C'è molta interazione con la Grecia nell'ambito della più ampia alleanza, e Atene ha preso provvedimenti per proteggersi. Stiamo valutando il tutto per l'intera alleanza, perché una delle caratteristiche degli attacchi informatici è che non sono limitati geograficamente. Il cyberspazio è un sistema molto fluido.

Paesi come la Grecia devono adeguare le loro strategie di difesa e, se sì, in che direzione?

È una domanda a cui la Grecia deve rispondere. In generale, per l'Alleanza, stiamo pensando sempre di più a come affrontare queste minacce ibride, questo tipo di attacchi misti in cui ci può essere un'incursione di droni e un aspetto informatico.

È facile coordinare tutti questi Stati diversi per avere una strategia comune?

Penso che sia una domanda importante perché si tratta di 32 alleati uniti per proteggere la sicurezza di un miliardo di persone sul Pianeta, quelle che vivono appunto nelle nazioni alleate. Ci sono molte differenze: ogni alleato ha un profilo specifico in termini di geografia, esigenze e altro. Quindi, ciò che rende molto più facile, direi, armonizzare i diversi approcci tra le nazioni è che siamo uniti da un unico obiettivo, ovvero mantenere la sicurezza.

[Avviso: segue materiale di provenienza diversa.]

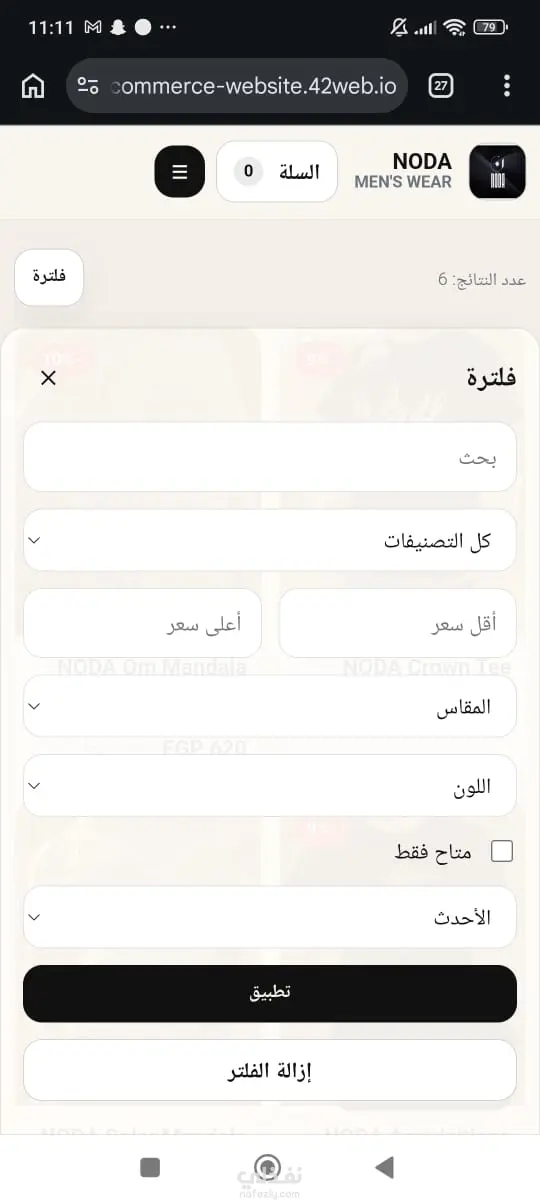Image resolution: width=540 pixels, height=1200 pixels.
Task: Tap the Android recent apps square
Action: (x=150, y=1167)
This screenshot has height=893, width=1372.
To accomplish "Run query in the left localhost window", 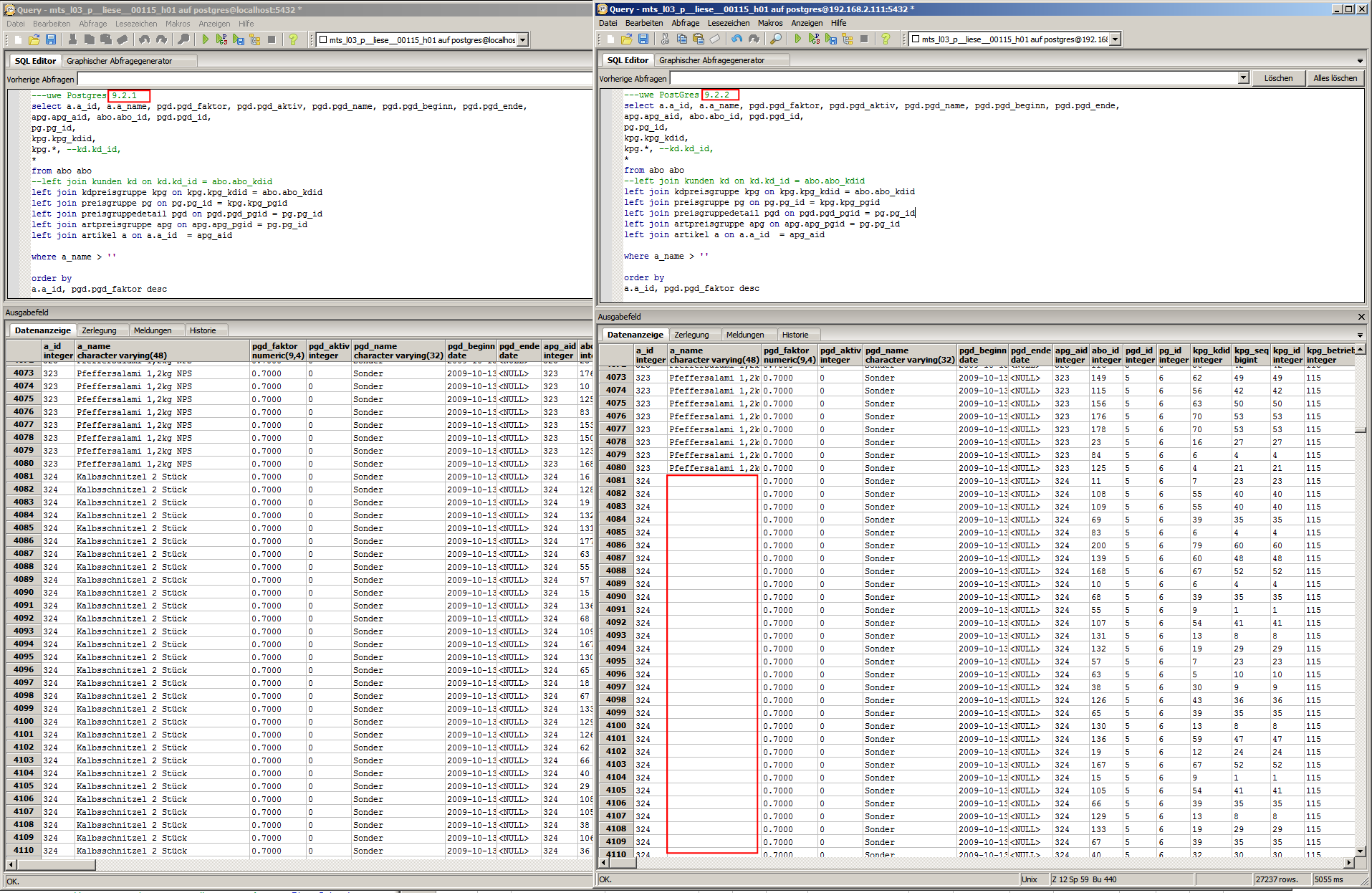I will click(x=206, y=40).
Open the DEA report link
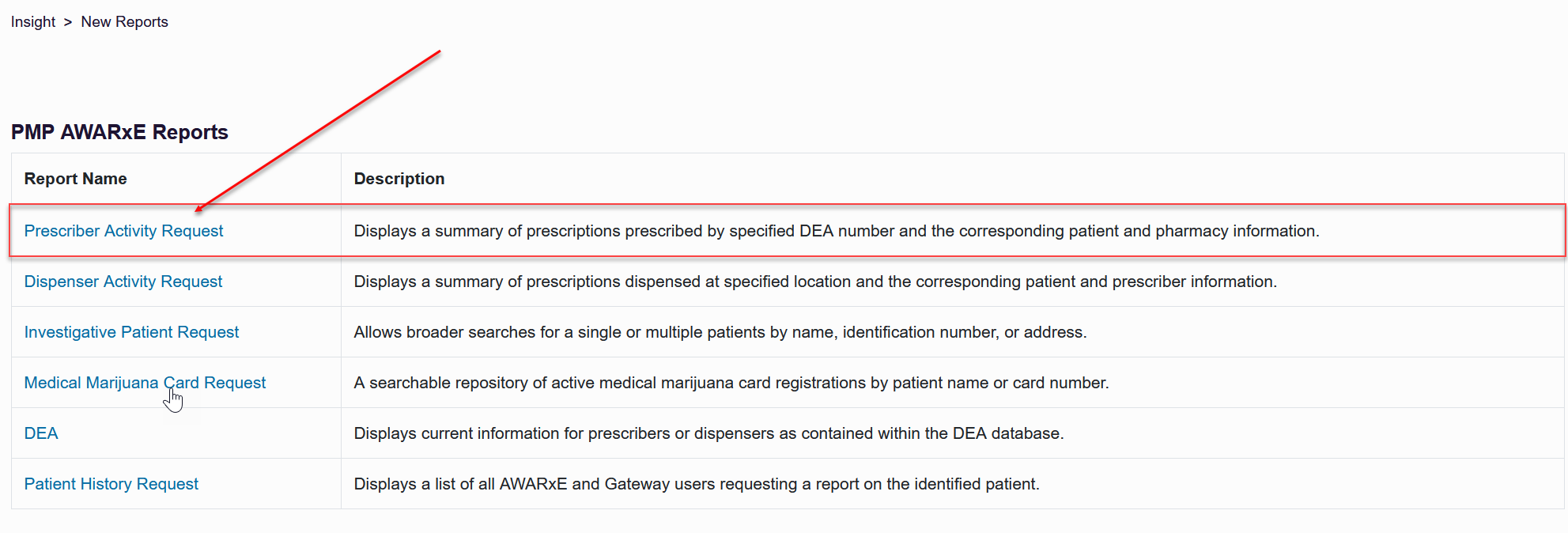This screenshot has height=533, width=1568. coord(41,433)
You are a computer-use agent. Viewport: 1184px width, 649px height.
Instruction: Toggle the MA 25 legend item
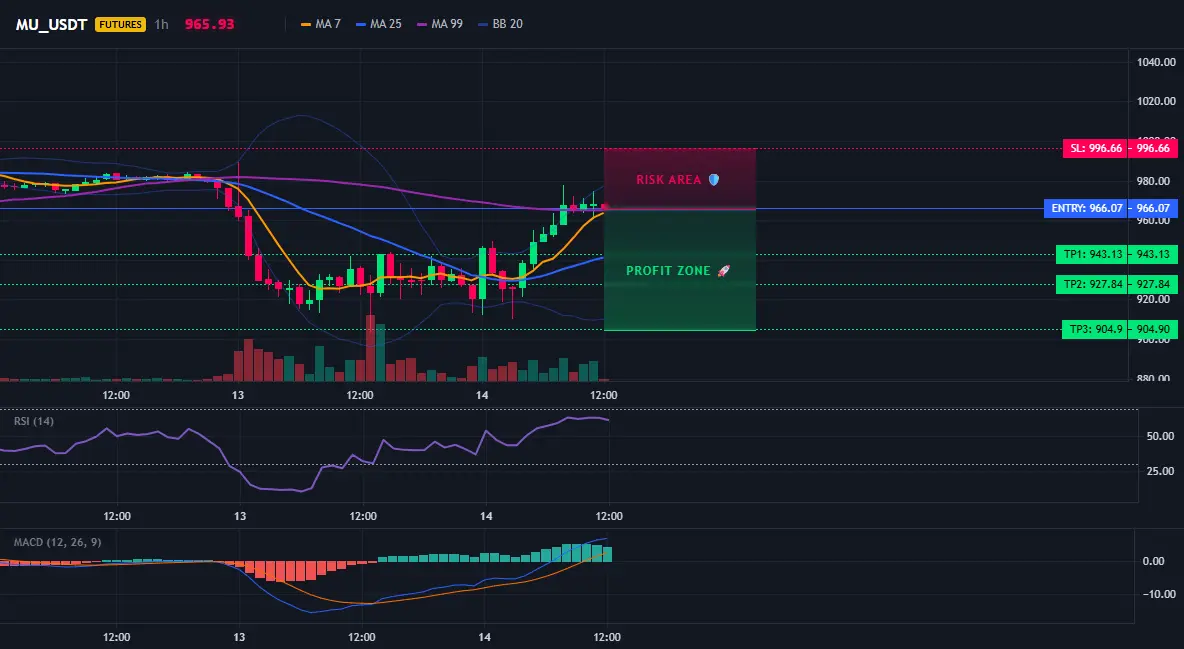(379, 24)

Vediamo che la difesa, in particolare quella informatica, sta diventando anche un pilastro economico. Come state lavorando con il settore privato per raggiungere gli obiettivi di sicurezza?

È un'ottima domanda. La cybersecurity, la difesa informatica è uno sport di squadra. Quindi richiede sempre la partecipazione di tutti. I governi hanno un ruolo importante, la Nato ha un ruolo importante, il mondo accademico, ma anche l'industria privata. Se si pensa a molte delle tecnologie che utilizziamo, sono state create da aziende private. Ciò facilita automaticamente un'interazione che è necessaria: c'è molta conoscenza specializzata nel settore privato, che è perciò vitale per la cybersecurity e la cyberdifesa, per tenerci al sicuro.

Questa tecnologia proviene principalmente dall'Europa o da fuori Europa. Avete operazioni avviate in Grecia?

Non posso parlare di aziende specifiche, ma c'è una diffusione tra i due continenti. Ci sono ovviamente grandi aziende tecnologiche americane con cui lavoriamo, che sono i grandi nomi. Ma ci sono anche molte aziende europee che sono cresciute e continuano a crescere, con l'aumento della spesa per la difesa. Stiamo vedendo che molti capitali vanno al settore della difesa, il che è un grande risultato, e molti vanno al settore privato.